I'm anxious to see the answer because I was told that Hunter Hack and English Pleasure are the same thing. A woman from England was in one of my classes and said that the US called it EP and in Europe it's HH. 

I don't know where Show Hack fits in to there either.


----------



## MaryMary (Nov 7, 2010)

Are you in the US, heelsdown? It seems Hunter Hack is different everwhere. I just saw a post about a HH class that involved 2 jumps. I am talking about the Hack class we have after the horses have each jumped 2 rounds. There is a lso a Hunter Pleasure class earlier in the show, so the flat class is not a "pleasure" class. The pleasure class is judged on manners (most show on a loose rein) but a good mover will win over an OK mover, most of the time.


----------



## Heelsdown (Jun 5, 2011)

MaryMary said:


> Are you in the US, heelsdown? It seems Hunter Hack is different everwhere. I just saw a post about a HH class that involved 2 jumps. I am talking about the Hack class we have after the horses have each jumped 2 rounds. There is a lso a Hunter Pleasure class earlier in the show, so the flat class is not a "pleasure" class. The pleasure class is judged on manners (most show on a loose rein) but a good mover will win over an OK mover, most of the time.


Yes I'm in the US in Connecticut. At my barn, English pleasure refers to on the flat and judging the rider. It's an equitation class.

So would Hunter Pleasure be the same as English Pleasure then? And Hunter Hack is the what they call Show Hack in England?

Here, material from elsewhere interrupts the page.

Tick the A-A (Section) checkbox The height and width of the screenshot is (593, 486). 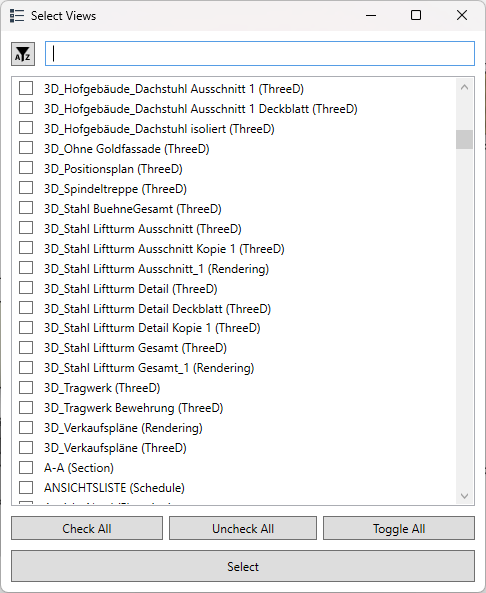coord(26,467)
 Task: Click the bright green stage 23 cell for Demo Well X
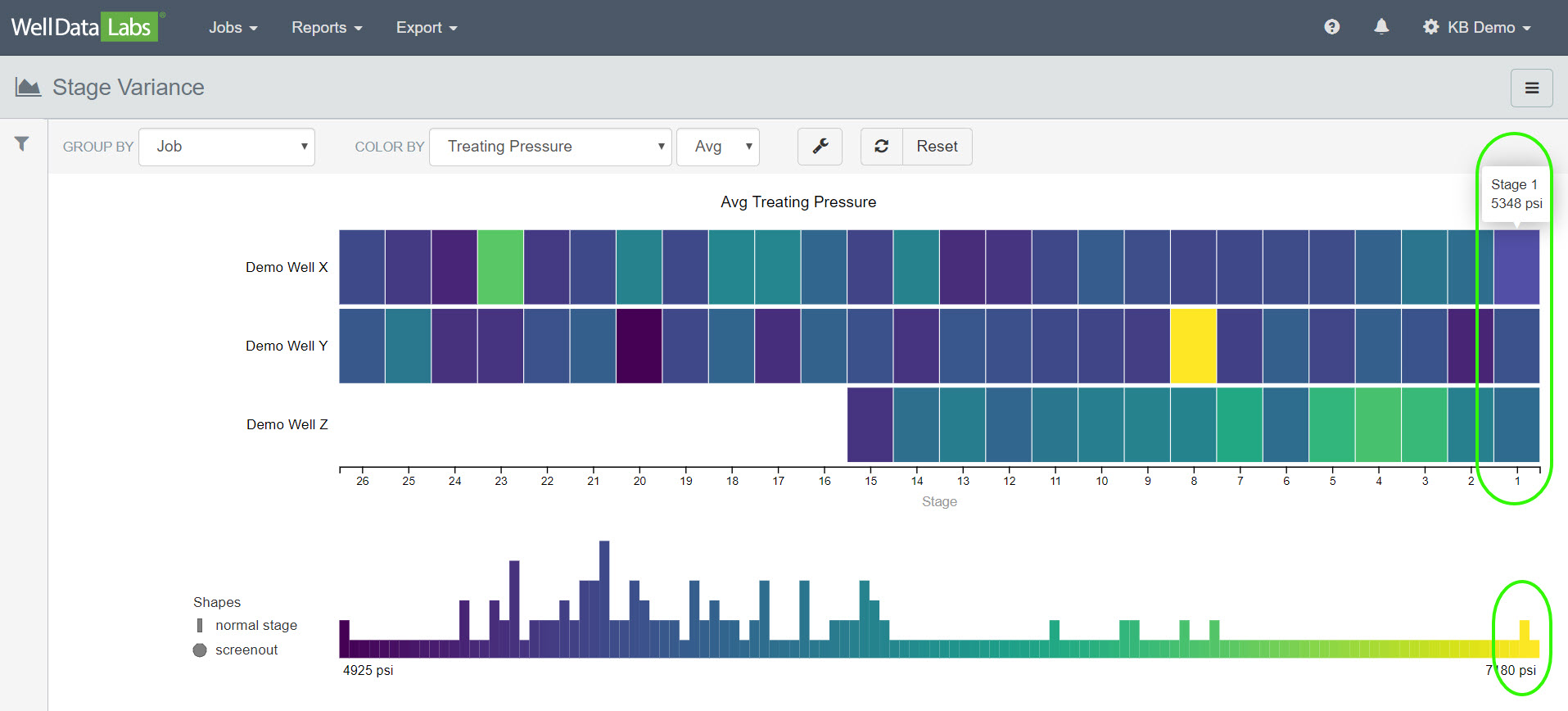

So confusing! lol It does seem to have a different name everywhere.


----------



## AlexS (Aug 9, 2010)

Hunter classes do not exist in England. 

My understanding is that here, pleasure classes are all on the flat while hunter hack includes a couple of jumps.


----------



## rc82 (Jun 16, 2011)

For PtHA: in an english pleasure class, it is on the rail judging the horse. hunter hack, is sort of an "S" shaped pattern with 2 jumps. 

At the pinto shows, we have show hack. It's almost a mix of an english pleasure class and dressage (even a double bridle is used) but is all done on the rail. 

If you go to an APHA show, they don't have english pleasure, they have hunter under saddle. Yet hunter under saddle at the pinto shows has a hand gallop. Go figure.


----------



## MaryMary (Nov 7, 2010)

OK, pretty funny. Here in Virginia Hunter Pleasure is purely judged on the horse,and it's on the rail.

The class i am asking about is a flat class (no jumps) on the rail, no pattern, just walk, trot, canter. But it's in a division with 2 jumping courses.

It's amazing how different each region and breed is.


----------